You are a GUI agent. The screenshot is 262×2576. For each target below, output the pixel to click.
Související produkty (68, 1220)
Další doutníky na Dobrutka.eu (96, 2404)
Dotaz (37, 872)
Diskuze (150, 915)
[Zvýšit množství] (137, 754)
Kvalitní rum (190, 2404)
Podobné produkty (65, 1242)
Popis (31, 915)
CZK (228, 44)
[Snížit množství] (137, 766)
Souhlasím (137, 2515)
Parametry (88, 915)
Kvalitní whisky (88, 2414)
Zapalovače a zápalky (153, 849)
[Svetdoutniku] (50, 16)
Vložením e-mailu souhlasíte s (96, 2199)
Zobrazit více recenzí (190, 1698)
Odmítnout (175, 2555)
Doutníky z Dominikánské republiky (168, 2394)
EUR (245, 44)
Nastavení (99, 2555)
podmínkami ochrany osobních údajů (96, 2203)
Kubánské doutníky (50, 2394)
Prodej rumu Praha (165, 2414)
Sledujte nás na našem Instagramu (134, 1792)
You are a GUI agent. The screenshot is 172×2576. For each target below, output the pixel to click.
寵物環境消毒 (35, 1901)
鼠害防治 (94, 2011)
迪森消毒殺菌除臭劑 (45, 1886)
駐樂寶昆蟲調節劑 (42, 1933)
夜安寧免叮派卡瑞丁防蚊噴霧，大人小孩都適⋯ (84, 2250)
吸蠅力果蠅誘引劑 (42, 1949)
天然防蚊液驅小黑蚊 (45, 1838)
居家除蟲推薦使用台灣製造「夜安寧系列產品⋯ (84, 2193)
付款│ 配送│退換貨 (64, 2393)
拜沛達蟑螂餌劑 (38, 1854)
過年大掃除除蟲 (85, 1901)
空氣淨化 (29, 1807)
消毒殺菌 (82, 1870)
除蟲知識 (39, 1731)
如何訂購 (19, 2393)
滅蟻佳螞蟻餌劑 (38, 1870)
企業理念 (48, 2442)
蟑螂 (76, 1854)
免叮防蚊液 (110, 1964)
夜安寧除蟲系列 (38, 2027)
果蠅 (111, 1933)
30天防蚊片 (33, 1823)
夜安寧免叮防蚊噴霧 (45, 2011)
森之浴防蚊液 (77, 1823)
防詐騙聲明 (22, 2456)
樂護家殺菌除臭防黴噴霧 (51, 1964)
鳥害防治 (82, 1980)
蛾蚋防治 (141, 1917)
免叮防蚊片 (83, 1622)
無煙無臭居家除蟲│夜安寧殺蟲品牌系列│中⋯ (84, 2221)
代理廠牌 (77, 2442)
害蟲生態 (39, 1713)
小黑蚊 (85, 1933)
———
● **Exercise requirements**:
Transcribe every line of the records exactly, please.

● **Result of the exercise**:
You are a GUI agent. The screenshot is 262×2576. For each target below, output the pixel to click.
Související produkty (68, 1220)
Další doutníky na Dobrutka.eu (96, 2404)
Dotaz (37, 872)
Diskuze (150, 915)
[Zvýšit množství] (137, 754)
Kvalitní rum (190, 2404)
Podobné produkty (65, 1242)
Popis (31, 915)
CZK (228, 44)
[Snížit množství] (137, 766)
Souhlasím (137, 2515)
Parametry (88, 915)
Kvalitní whisky (88, 2414)
Zapalovače a zápalky (153, 849)
[Svetdoutniku] (50, 16)
Vložením e-mailu souhlasíte s (96, 2199)
Zobrazit více recenzí (190, 1698)
Odmítnout (175, 2555)
Doutníky z Dominikánské republiky (168, 2394)
EUR (245, 44)
Nastavení (99, 2555)
podmínkami ochrany osobních údajů (96, 2203)
Kubánské doutníky (50, 2394)
Prodej rumu Praha (165, 2414)
Sledujte nás na našem Instagramu (134, 1792)
You are a GUI agent. The screenshot is 172×2576. For each target below, output the pixel to click.
寵物環境消毒 (35, 1901)
鼠害防治 (94, 2011)
迪森消毒殺菌除臭劑 (45, 1886)
駐樂寶昆蟲調節劑 (42, 1933)
夜安寧免叮派卡瑞丁防蚊噴霧，大人小孩都適⋯ (84, 2250)
吸蠅力果蠅誘引劑 (42, 1949)
天然防蚊液驅小黑蚊 (45, 1838)
居家除蟲推薦使用台灣製造「夜安寧系列產品⋯ (84, 2193)
付款│ 配送│退換貨 (64, 2393)
拜沛達蟑螂餌劑 (38, 1854)
過年大掃除除蟲 (85, 1901)
空氣淨化 (29, 1807)
消毒殺菌 (82, 1870)
除蟲知識 (39, 1731)
如何訂購 (19, 2393)
滅蟻佳螞蟻餌劑 (38, 1870)
企業理念 (48, 2442)
蟑螂 (76, 1854)
免叮防蚊液 (110, 1964)
夜安寧除蟲系列 (38, 2027)
果蠅 (111, 1933)
30天防蚊片 (33, 1823)
夜安寧免叮防蚊噴霧 (45, 2011)
森之浴防蚊液 (77, 1823)
防詐騙聲明 (22, 2456)
樂護家殺菌除臭防黴噴霧 (51, 1964)
鳥害防治 (82, 1980)
蛾蚋防治 (141, 1917)
免叮防蚊片 (83, 1622)
無煙無臭居家除蟲│夜安寧殺蟲品牌系列│中⋯ (84, 2221)
代理廠牌 (77, 2442)
害蟲生態 (39, 1713)
小黑蚊 (85, 1933)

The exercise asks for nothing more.